§ WHAT YOU SHOULD DO:
Your task is to copy exactly the lines from the line containing "Instruction: Open the" through the end of the listing below, with pictures left out.

§ SUPPLIED ENTRIES:
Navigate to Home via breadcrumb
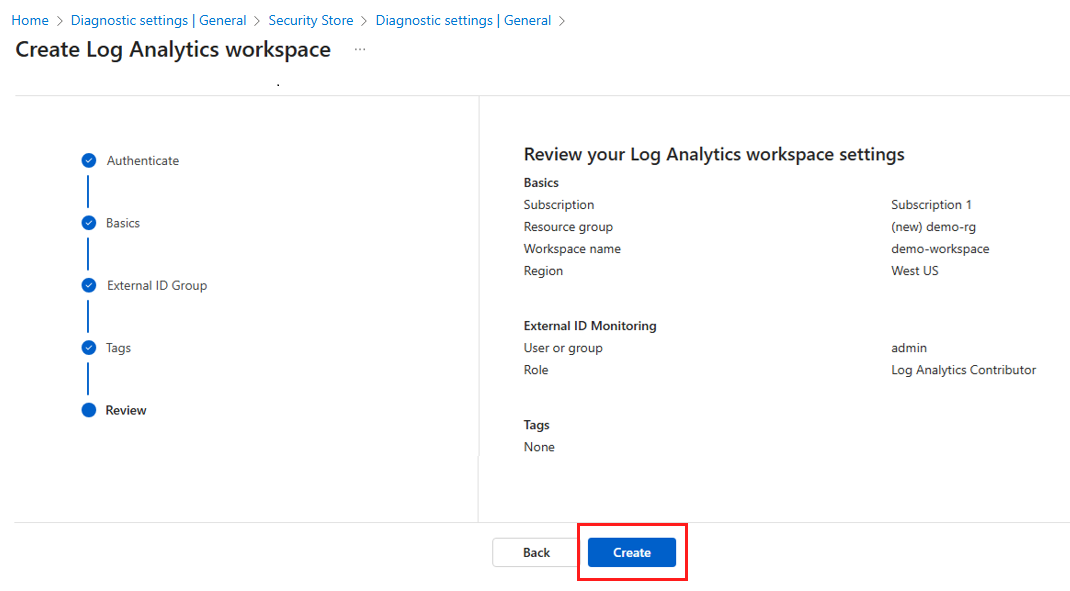The width and height of the screenshot is (1070, 591). 29,20
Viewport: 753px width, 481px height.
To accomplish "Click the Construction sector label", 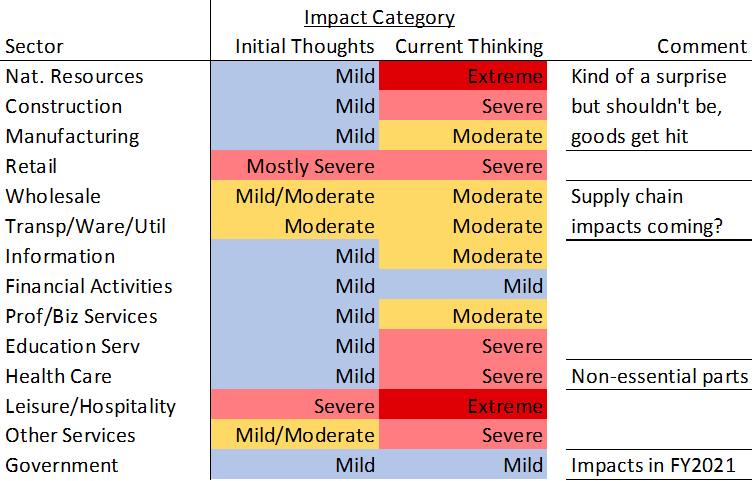I will point(64,106).
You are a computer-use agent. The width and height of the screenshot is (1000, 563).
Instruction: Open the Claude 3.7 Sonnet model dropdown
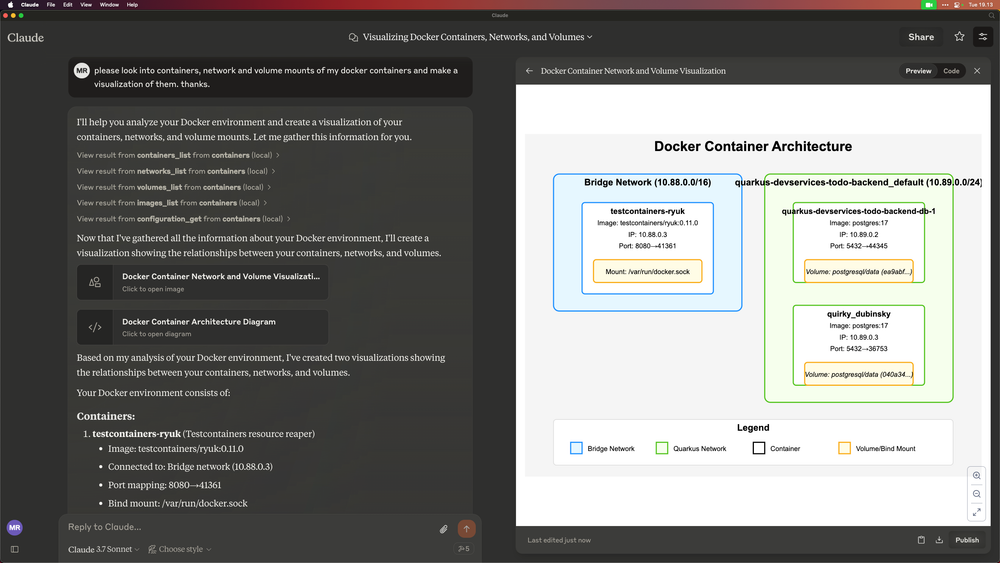click(104, 549)
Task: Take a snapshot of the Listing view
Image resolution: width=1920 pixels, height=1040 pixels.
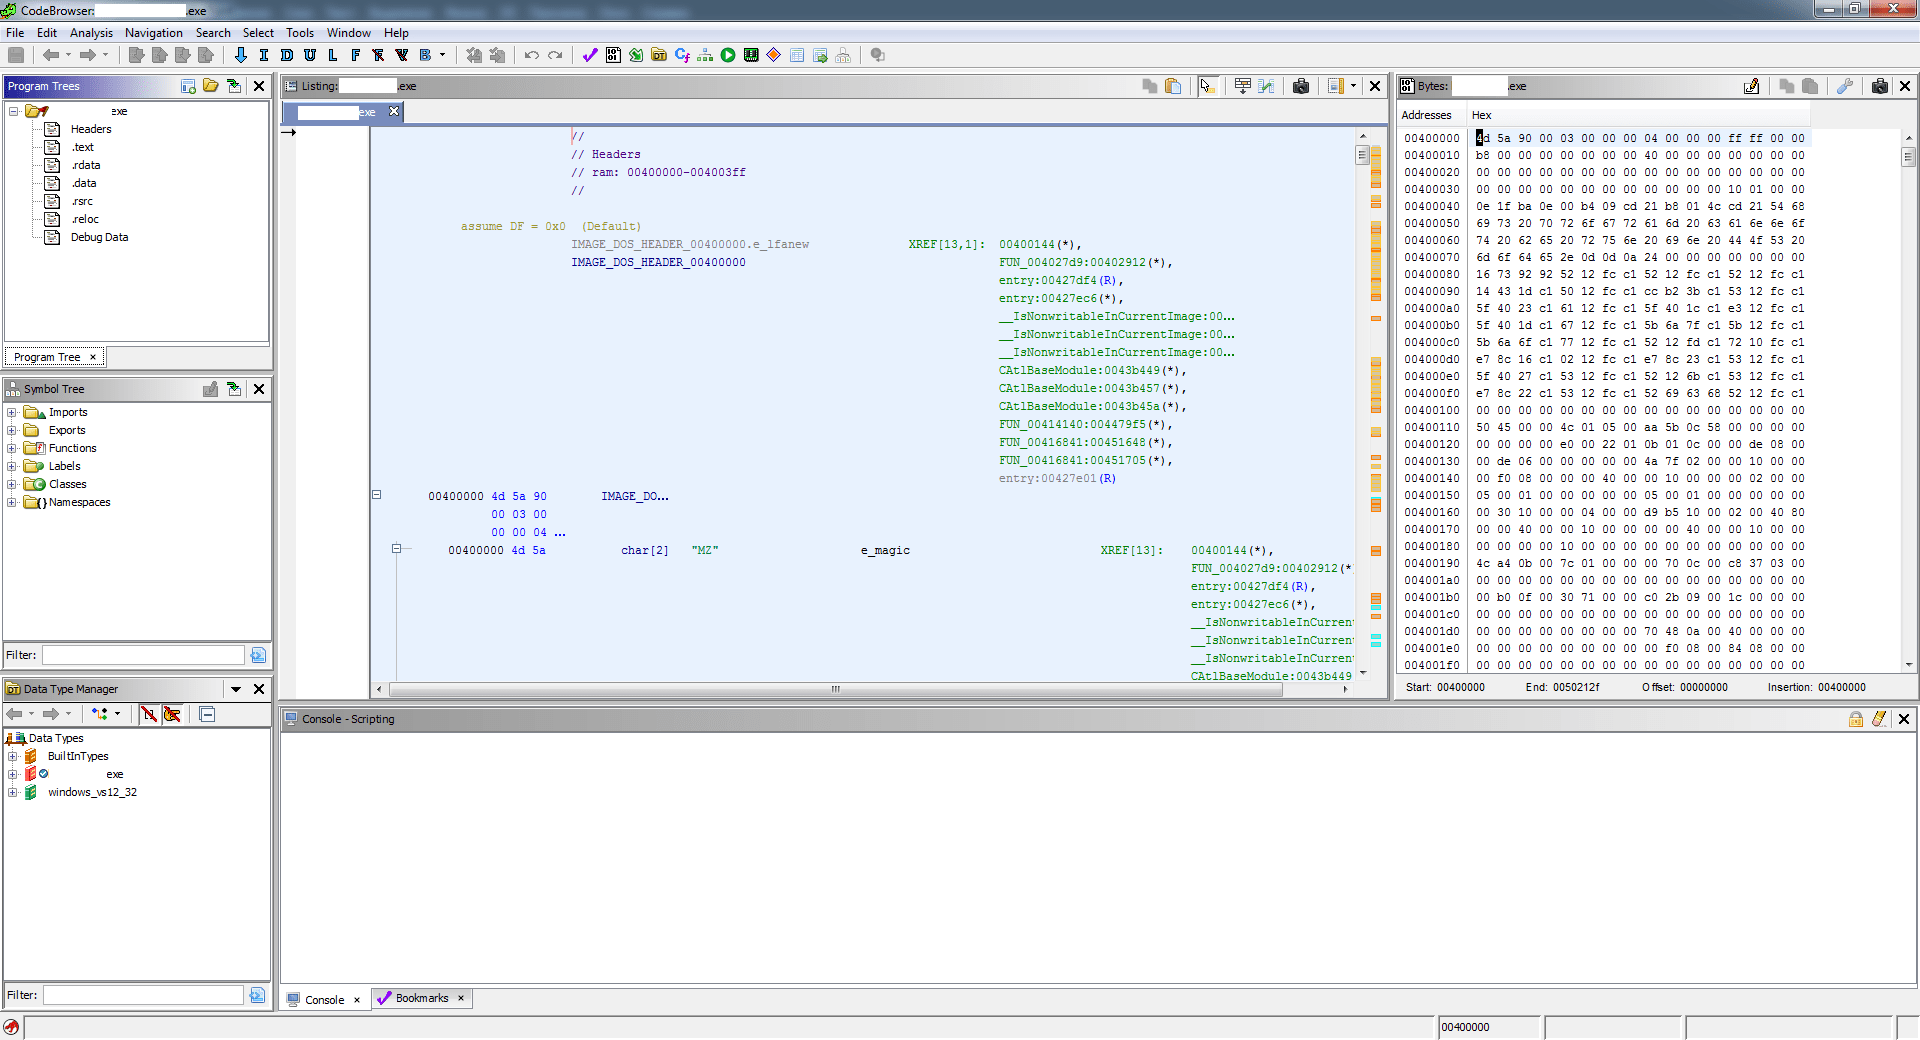Action: (1300, 86)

§ TASK RESPONSE:
Instruction: Open the Claude 3.7 Sonnet model dropdown
click(104, 549)
Task: Take a snapshot of the Listing view
Image resolution: width=1920 pixels, height=1040 pixels.
Action: (1300, 86)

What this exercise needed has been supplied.